Ketika dia bangun, "Dia memberi saya sejumlah uang," kenangnya. "Di pagi hari saya lari cepat. Saya sedikit takut. Saya merasa sangat aneh." Paulo merasa malu, sampai dia menyadari: "Ini bukan salah saya. Dia telah mengundang saya. Dia adalah imam. Dia adalah seorang uskup. Dia memberi kami makanan, dan berbicara baik pada saya. Dia mengambil keuntungan dari situasi itu."
Dia menambahkan: "Saya pikir: ini menjijikkan. Saya tidak akan pergi ke sana lagi." Paulo tidak memberi tahu siapa pun tentang pelecehan dan eksploitasi seksual tersebut. Itu terjadi sekali, sekali itu. Tapi itu tidak berlaku untuk Roberto, yang sekarang berusia 45 tahun, yang juga memutuskan untuk tetap anonim. Baik Paulo maupun Roberto kemudian menetap di luar negeri untuk membangun kehidupan mereka.
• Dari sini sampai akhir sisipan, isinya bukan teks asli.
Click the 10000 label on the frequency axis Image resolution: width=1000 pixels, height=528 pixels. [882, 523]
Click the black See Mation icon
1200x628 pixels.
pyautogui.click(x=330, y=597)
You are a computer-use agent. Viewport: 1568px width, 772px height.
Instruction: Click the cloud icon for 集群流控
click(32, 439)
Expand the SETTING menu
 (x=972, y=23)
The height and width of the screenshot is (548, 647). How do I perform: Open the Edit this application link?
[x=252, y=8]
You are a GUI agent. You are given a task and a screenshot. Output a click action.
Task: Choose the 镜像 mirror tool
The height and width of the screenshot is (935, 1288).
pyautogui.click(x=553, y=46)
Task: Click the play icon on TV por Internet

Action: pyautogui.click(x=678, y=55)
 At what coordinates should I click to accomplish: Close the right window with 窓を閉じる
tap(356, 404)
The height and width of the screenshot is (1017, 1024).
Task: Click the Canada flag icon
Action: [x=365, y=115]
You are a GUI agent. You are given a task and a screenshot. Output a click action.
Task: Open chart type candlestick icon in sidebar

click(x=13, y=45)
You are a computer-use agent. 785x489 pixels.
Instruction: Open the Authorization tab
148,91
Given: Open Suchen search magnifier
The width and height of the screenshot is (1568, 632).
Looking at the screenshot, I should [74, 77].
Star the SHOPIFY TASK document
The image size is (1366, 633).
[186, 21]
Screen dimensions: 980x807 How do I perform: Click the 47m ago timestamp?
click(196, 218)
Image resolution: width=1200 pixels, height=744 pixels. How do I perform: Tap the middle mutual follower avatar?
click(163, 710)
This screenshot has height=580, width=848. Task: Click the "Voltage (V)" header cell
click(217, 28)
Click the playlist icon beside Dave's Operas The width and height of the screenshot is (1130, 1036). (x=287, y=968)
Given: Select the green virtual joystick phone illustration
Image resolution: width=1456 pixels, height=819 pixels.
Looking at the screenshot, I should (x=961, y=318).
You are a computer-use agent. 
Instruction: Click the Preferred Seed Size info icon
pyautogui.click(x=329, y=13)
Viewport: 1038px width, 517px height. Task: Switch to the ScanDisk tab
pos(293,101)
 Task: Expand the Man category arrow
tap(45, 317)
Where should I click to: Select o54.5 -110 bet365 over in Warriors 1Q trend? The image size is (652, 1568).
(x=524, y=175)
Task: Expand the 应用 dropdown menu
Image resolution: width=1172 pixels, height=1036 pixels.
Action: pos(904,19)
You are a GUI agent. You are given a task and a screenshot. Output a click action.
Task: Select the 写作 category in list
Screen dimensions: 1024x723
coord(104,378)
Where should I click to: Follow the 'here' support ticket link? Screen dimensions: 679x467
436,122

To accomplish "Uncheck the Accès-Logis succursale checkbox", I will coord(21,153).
Roberto becerita ada suasana kegembiraan di kotanya tinggal saat itu, di mana pesta gereja sedang berlangsung. Orang-orang senang karena bahkan uskup telah datang. Sementara Roberto menonton pertunjukan dan mendengarkan musik, mata Uskup Belo tertuju padanya. Uskup Belo meminta Roberto, yang saat itu berusia sekitar 14 tahun, untuk datang ke biara. Roberto pergi ke biara dan itu terjadi kemudian dan kemudian.
Sudah terlambat untuk pulang. Uskup Belo kemudian membawa Roberto ke kamarnya, di mana remaja yang kelelahan itu tertidur. Sampai dia tiba-tiba terbangun. "Uskup memerkosa dan melecehkan saya secara seksual malam itu," kata Roberto.
"Pagi-pagi sekali dia menyuruh saya pergi. Saya takut karena hari masih gelap. Jadi saya harus menunggu sebelum saya bisa pulang. Dia juga meninggalkan uang untuk saya. Itu dimaksudkan agar saya tutup mulut. Dan untuk memastikan saya akan kembali," paparnya. Itu jumlah yang besar bagi remaja yang telah kehilangan banyak anggota keluarga saat Timor Leste menjadi bagian dari Indonesia, di mana sebanyak 183.000 orang Timor Leste meninggal karena kelaparan, penyakit, kelelahan dan kekerasan.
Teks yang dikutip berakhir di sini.